Von Lukas Vogelsang — Die Welt wird digital – oder auch nicht. Die Medienunternehmen versuchen unentwegt, den LeserInnen das digitale Zeitalter schmackhaft zu machen. Jeder muss ein Smartphone haben – obwohl kein Mensch wirklich ein Smartphone brauchen kann. Diese Geräte sind noch in einem Selbstfindungsprozess, und solange man damit nicht wirklich schreiben kann oder immer noch 5 Minuten wartet, bis eine Webseite auf dem Briefmarkenbildschirm aufgebaut wird, wirkt jegliche Notwendigkeitsüberzeugung wie der Ritualtanz eines selbsternannten Regenmachers auf dem Bundesplatz. Auch die iPad-o-mania ist einfach lächerlich: Bildli anschauen ist wohl die meistgenutzte Anwendung – also wie früher das klassische Fotoalbum. Ein Gähnen geht durch die Runde. Damit E‑mails schreiben ist unpraktisch, weil die Tastatur sehr gewöhnungsbedürftig ist, die Bildschirmtastatur schlicht jegliche 10-Finger-TipperInnen überfordert – das Zweifinger-Tippen habe ich schon lange verlernt. Vor allem aber das Internetsurfen ist ein Witz: Fast jede Werbung auf den Webseiten wird mit Flash-Applikationen publiziert – und somit nicht sichtbar auf den promoteten Smartphones und iPads. Ausgerechnet! Wirtschaftkreise haben den iPad bereits verworfen: Zu unproduktiv. Der iPad ist nur von den Medienunternehmen heiss um- und beworben, könnte er doch ein neues papierloses Zeitungsjahrhundert einläuten. Ohne Werbeeinnahmen?
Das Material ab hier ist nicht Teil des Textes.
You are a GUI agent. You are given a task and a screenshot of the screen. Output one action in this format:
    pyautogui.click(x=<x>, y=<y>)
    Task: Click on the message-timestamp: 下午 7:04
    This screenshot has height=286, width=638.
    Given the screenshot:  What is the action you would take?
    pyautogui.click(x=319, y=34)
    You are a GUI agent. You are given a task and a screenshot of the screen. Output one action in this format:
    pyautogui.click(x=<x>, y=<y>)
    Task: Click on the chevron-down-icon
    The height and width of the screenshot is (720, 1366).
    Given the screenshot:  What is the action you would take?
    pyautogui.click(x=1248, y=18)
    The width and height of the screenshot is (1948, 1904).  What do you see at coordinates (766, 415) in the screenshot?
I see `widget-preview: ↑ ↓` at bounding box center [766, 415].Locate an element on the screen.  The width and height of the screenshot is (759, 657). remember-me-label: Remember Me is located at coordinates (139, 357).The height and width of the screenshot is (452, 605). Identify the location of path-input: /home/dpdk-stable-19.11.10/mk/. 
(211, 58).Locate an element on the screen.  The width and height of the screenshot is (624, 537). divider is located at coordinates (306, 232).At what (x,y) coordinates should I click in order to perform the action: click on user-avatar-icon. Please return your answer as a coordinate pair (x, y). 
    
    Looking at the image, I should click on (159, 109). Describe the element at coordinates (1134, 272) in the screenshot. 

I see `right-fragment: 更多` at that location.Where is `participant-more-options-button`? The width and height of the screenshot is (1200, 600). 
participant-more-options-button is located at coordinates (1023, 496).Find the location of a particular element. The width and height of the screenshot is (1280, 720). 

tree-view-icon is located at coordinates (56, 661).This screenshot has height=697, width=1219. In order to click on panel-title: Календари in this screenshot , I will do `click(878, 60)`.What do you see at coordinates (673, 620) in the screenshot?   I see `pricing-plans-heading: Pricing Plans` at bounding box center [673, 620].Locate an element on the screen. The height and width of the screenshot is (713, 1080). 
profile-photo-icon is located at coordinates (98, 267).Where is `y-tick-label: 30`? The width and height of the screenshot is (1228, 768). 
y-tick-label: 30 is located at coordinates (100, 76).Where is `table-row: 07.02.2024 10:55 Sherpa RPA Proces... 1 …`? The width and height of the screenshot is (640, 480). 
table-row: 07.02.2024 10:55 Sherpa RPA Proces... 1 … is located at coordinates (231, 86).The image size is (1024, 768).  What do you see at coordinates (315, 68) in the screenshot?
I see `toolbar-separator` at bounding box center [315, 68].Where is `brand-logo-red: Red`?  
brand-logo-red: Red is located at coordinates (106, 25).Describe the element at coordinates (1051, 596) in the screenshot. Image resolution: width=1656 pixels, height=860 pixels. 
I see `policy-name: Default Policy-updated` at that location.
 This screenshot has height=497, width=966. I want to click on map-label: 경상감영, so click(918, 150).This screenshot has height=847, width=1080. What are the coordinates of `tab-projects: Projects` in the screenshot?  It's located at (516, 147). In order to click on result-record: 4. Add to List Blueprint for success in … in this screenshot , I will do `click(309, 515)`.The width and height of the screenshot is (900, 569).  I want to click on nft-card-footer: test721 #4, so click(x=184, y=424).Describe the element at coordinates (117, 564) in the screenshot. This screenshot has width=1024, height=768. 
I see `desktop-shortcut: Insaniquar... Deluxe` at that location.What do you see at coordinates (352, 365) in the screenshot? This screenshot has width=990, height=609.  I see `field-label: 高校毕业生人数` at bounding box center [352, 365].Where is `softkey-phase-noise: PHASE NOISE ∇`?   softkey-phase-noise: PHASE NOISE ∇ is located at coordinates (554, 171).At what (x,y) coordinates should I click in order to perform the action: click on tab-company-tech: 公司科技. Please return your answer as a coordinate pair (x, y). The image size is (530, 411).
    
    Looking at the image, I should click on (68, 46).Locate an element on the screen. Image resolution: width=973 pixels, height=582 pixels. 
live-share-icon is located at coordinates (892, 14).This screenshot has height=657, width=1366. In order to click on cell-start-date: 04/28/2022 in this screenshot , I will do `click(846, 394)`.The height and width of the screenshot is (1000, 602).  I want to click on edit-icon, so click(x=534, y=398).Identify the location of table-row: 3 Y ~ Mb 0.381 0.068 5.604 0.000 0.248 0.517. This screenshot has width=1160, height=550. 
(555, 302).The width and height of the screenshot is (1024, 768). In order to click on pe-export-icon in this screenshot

Alle haben iPads. Alle? Ich kenne genau eine Person, die mir davon erzählt hat. Von den Konkurrenzprodukten ganz zu schweigen, da kenne ich keine BesitzerInnen. Wer könnte mir also die Vorzüge zeigen oder mich überzeugen? Die Medien?
Vor einigen Wochen ging die Meldung um die Welt, dass für einen Grossteil der AmerikanerInnen das Internet-Handy das wichtigste Gerät für den Zugang zum Internet geworden ist. Jeder vierte Smartphone-Benutzer nutze für Online-Aktivitäten das Mobilgerät. Wers glaubt wird selig: Kaum eine Webseite ist mobile aufbereitet, und wer schon mal ein Restaurant ohne Namen «mobile» gesucht hat, der weiss, dass man zu Fuss schneller am Ziel angekommen ist und bereits bestellt hat, wenn endlich ein brauchbares Resultat sichtbar wird. Der Hype um die digitale Welt ist in der Medienwelt ungebrochen. Allerdings sind gerade viele Journis gar nicht auf der Höhe bezüglich der Technik. So kenne ich viele meiner KollegInnen, die beim Wort Smartphone den «brauch-ich-nicht»-Blick aufsetzen, und auch keine Ahnung haben, was man damit tun könnte – mal abgesehen vom Bildli machen und jedem erdenk-lichen Tischnachbarn im Restaurant zeigen, natürlich nicht ohne ausführliche Erklärung, dass man dafür nur eine App braucht, etc…
Diese Feststellung, dass die Smartphones dem PC den Rang ablaufen sollen, beweist eindrücklich, was die digitale Welt nicht ist: Nutzbar und Intelligent. Wir starren auf die kleinen Bildschirme, geben uns wichtig. Was aber sehen denn die vielen Menschen in den Briefmarkenbildschirmen? Wahrscheinlich nicht sehr viel, deswegen starren auch alle so blöd.
Schlaue PR-Firmen haben sich dann sogar erdreistet, das Ende der klassischen E‑mail herzubeschwören: Sozialnetzwerke wie Facebook würden diese Funktion in Zukunft übernehmen. Super. Gerade Facebook, welche alle Daten abgrasen und als «ihren Besitz» deklarieren, und noch Jahre später wieder aus der Mottenkiste holen – ich werde mich hüten, auch nur ein PIP über einen solchen Mail-Dienst zu senden. Lieber lass ich mich von wirklichen Cyberkriminellen ausspionieren.
Grosses «Hallo» haben dann HP (Hewlett-Packard) Ende August hervorgerufen, als sie mitteilten, dass sie sich vom Smartphone‑, Tablet‑, und sogar PC-Markt verabschieden wollen. HP ist der weltgrösste Computerhersteller. Wenn das kein Zeichen ist, dass die digitale Welt auf einer anderen Ebene als der iWelt stattfindet, kann ich nicht helfen. Vielleicht merken es auch die Medienunternehmen – noch bevor es eine «Merk-Dir’s»-App gibt.